Tarefa: Transcreva, do texto sobre maus-tratos a crianças no Rwanda, o trecho que vai desde "A HRW apela, por" até "até seis meses.".
═══ Texto fornecido ═══
Denunciados no Rwanda maus-tratos a crianças
As autoridades do Rwanda visadas num relatório internacional são acusadas de alegados maus-tratos a crianças que se encontram internadas num centro de acolhimento em Kigali
A Organização não-Governamental Human Rights Watch (HRW) pediu, segunda-feira, “o encerramento imediato” de um centro de trânsito, no Rwanda, após denúncias de detenções arbitrárias e tratamento abusivo das autoridades sobre crianças retiradas das ruas.
“As autoridades do Rwanda alegam que estão a reabilitar as crianças de rua, mas estão a detê-las em condições desumanas e degradantes, sem julgamento e sujeitas a agressões físicas e abusos”, adiantou o director da HRW para a África Central, Lewis Mudge, citado pela BBC.
O alerta da organização de defesa dos direitos humanos surge no dia em que decorre, em Genebra, a revisão periódica do Ruanda pelo Comité das Nações Unidas para os Direitos das Crianças.
A HRW apela, por isso, ao Comité das Nações Unidas para que exija “o encerramento imediato do Centro de Trânsito de Gikondo”, em Kigali, capital do Rwanda, onde, sustenta a organização, “se mantêm crianças abusadas e detidas arbitrariamente” por períodos de até seis meses.
Na base do alerta está o relatório “Enquanto vivermos da rua, vão bater-nos: Detenção abusiva de Crianças no Ruanda”, elaborado pela HRW, que entrevistou 30 menores, entre os 11 e 17 anos e que passaram pelo centro de Janeiro a Outubro de 2019.
A HRW considera que, desde 2017, o novo enquadramento legal e a estratégia do Governo para erradicar a delinquência “têm procurado legitimar e regular a detenção nos chamados centros de trânsito”.
“Esta nova legislação oferece cobertura à continuação da detenção arbitrária e das violações contra os detidos, incluindo crianças”, acrescenta.
De acordo com a nova legislação, as pessoas com comportamentos considerados desviantes pelas autoridades do Rwanda, tais como prostituição, uso de drogas, mendicidade ou venda informal, podem ser mantidas em centros de trânsito até dois meses, sem qualquer justificação legal.
Relatos das vítimas
Foram recolhidos relatos de crianças agredidas pela Polícia, quando foram detidas e que não tiveram conhecimento da acusação, acesso a um advogado ou direito a visitas de familiares.
Vinte e oito das trinta crianças disseram ter sido fisicamente agredidas, em Gikondo, onde foram mantidas em celas sobrelotadas, por vezes juntamente com adultos.
As crianças são forçadas a partilhar colchões e cobertores infectados com piolhos, podem lavar-se apenas uma ou duas vezes por semana, têm acesso limitado à casa de banho e falta de cuidados médicos. As autoridades do Rwanda, que ratificaram a Convenção dos Direitos das Crianças, em 1991, disseram, num relatório para o comité da Organização das Nações Unidas (ONU), que “as crianças de rua não são tratadas como criminosos, antes são colocadas em centros de trânsito onde permanecem durante um curto período antes de lhe serem aplicadas medidas correccionais”.
A prática, contrapõe a HRW, não existe processo judicial para determinar a legalidade das detenções, nem o tempo passado no centro ou a forma como as crianças são libertadas ou transferidas.A libertação das crianças do centro aparenta ser também arbitrária, com algumas a dizerem ter sido transferidas para outros centros e outras que foram simplesmente libertadas com o aviso de que serão novamente detidas se regressarem às ruas. “O tratamento das crianças em Gikondo viola a Carta Africana e a Convenção dos Direitos das Crianças”, considera a HRW, defendendo o encerramento do centro.
“O Governo do Rwanda tem de fechar Gikondo e acabar com as práticas arbitrárias de detenção. Devem deixar de usar os chamados centros de reabilitação e trânsito para livrar a capital das crianças de rua e substituir esse sistema abusivo por assistência e apoio”, defende a Human Rights Watch.
═══ Material recolhido ═══
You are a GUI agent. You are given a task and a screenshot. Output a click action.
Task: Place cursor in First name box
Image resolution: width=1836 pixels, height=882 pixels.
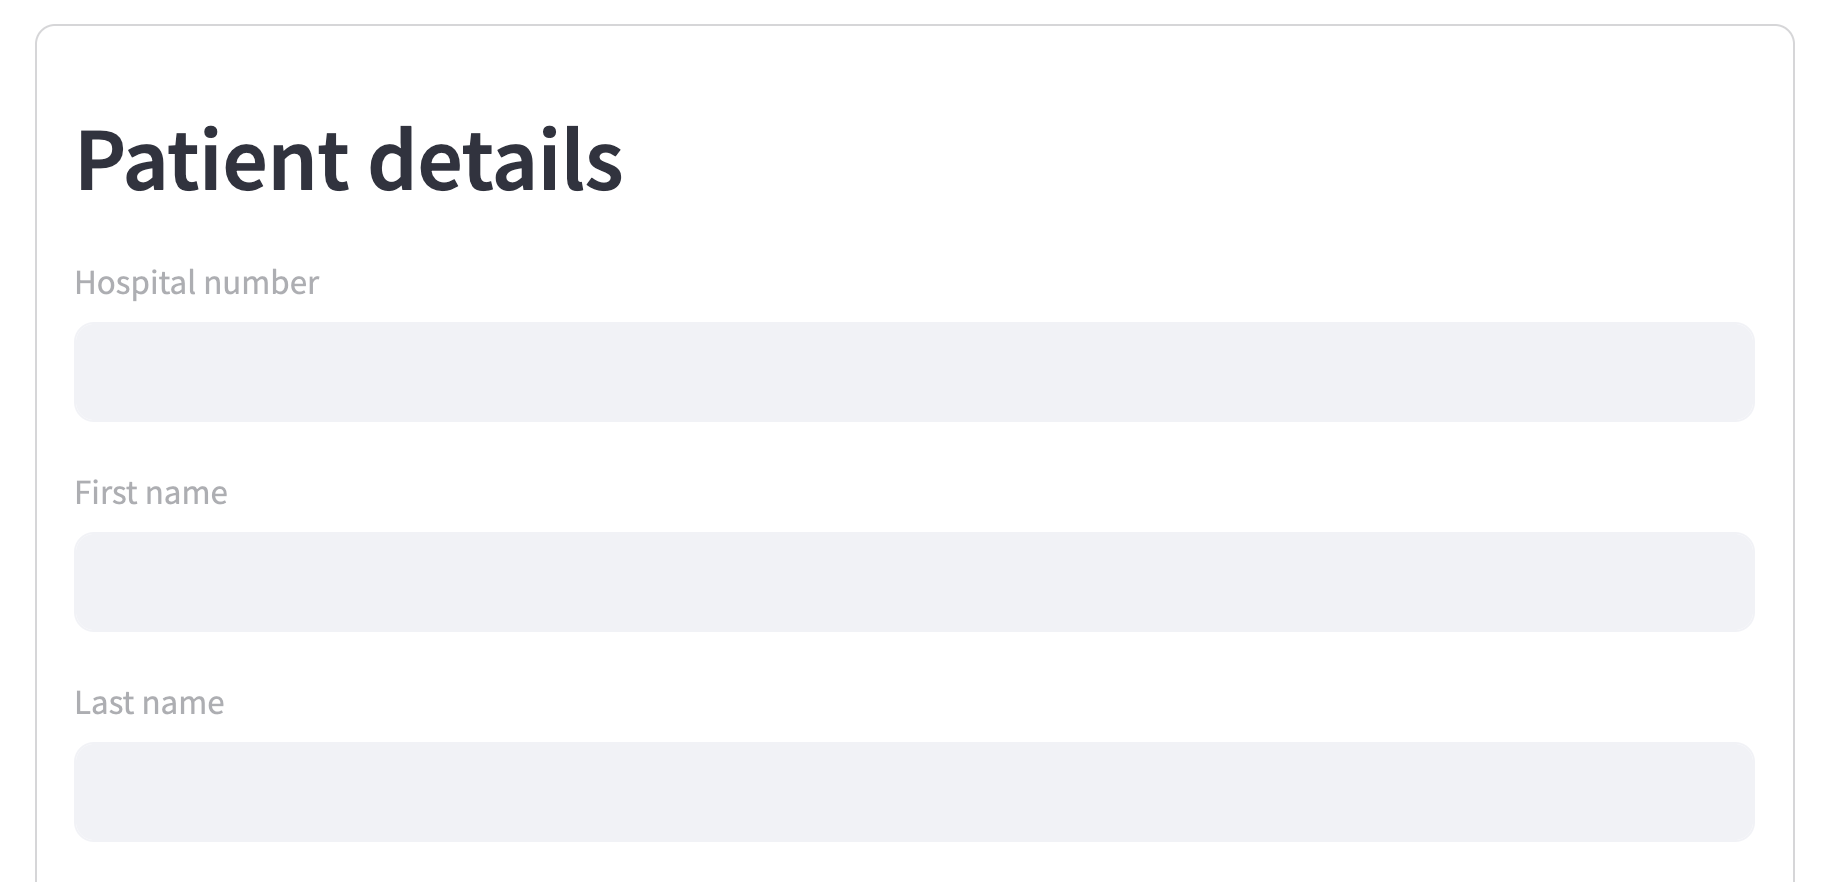[914, 582]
═══
Resolução abaixo:
A HRW apela, por isso, ao Comité das Nações Unidas para que exija “o encerramento imediato do Centro de Trânsito de Gikondo”, em Kigali, capital do Rwanda, onde, sustenta a organização, “se mantêm crianças abusadas e detidas arbitrariamente” por períodos de até seis meses.